Urbanização sem cidade, ou cidade para poucos: uma triste realidade

Por Maria Julia do Amaral Mazetto.

Habitação, cidade e utopia são questões que há muito permeiam as preocupações humanas. Ao longo da história muitos significados foram sendo agregados ao morar, que passou de simples refúgio a elemento da organização social, culminando na formação das cidades, palco de conflitos e transformações do homem. Sendo elas artefatos construídos socialmente, e por isso em permanente processo de transformação em resposta à dinâmica social e econômica na qual estão inseridas, refletem a maior parte dos fenômenos e características da sociedade atuante, sobretudo a segregação sócio-espacial.
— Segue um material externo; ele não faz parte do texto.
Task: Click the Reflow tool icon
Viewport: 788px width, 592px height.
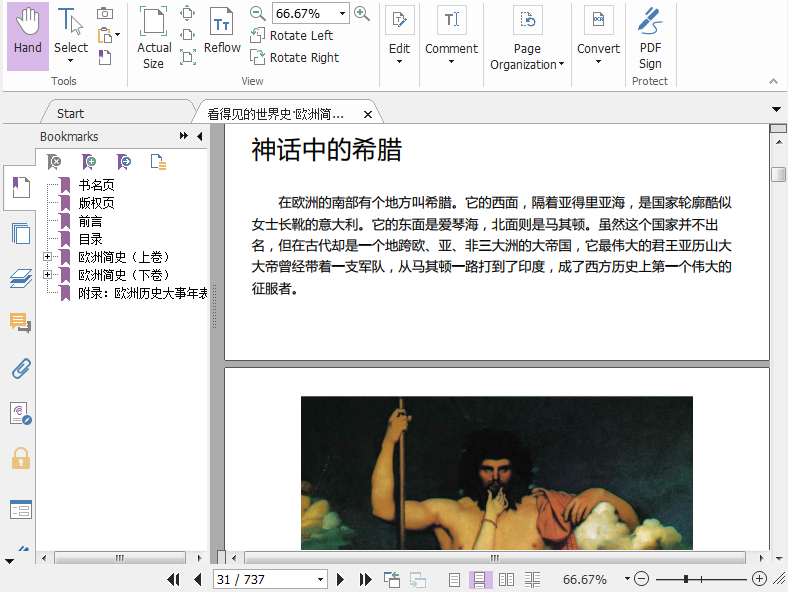Action: point(222,24)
Foi com o advento da Revolução Industrial e a consolidação do capitalismo que seu papel foi mais relevante, uma vez que os movimentos sociais, econômicos, políticos e culturais ganhavam força nas ruas. Na passagem do século XIX para o XX, as cidades se configuraram como espaços da diferença, ao abrigar a enorme concentração de pessoas em um mesmo espaço-tempo, anônimas, trabalhando pela grande engrenagem capitalista, que exigia uma nova atitude frente à vida, ao outro, à sociedade e ao mundo. Era o nascimento das metrópoles.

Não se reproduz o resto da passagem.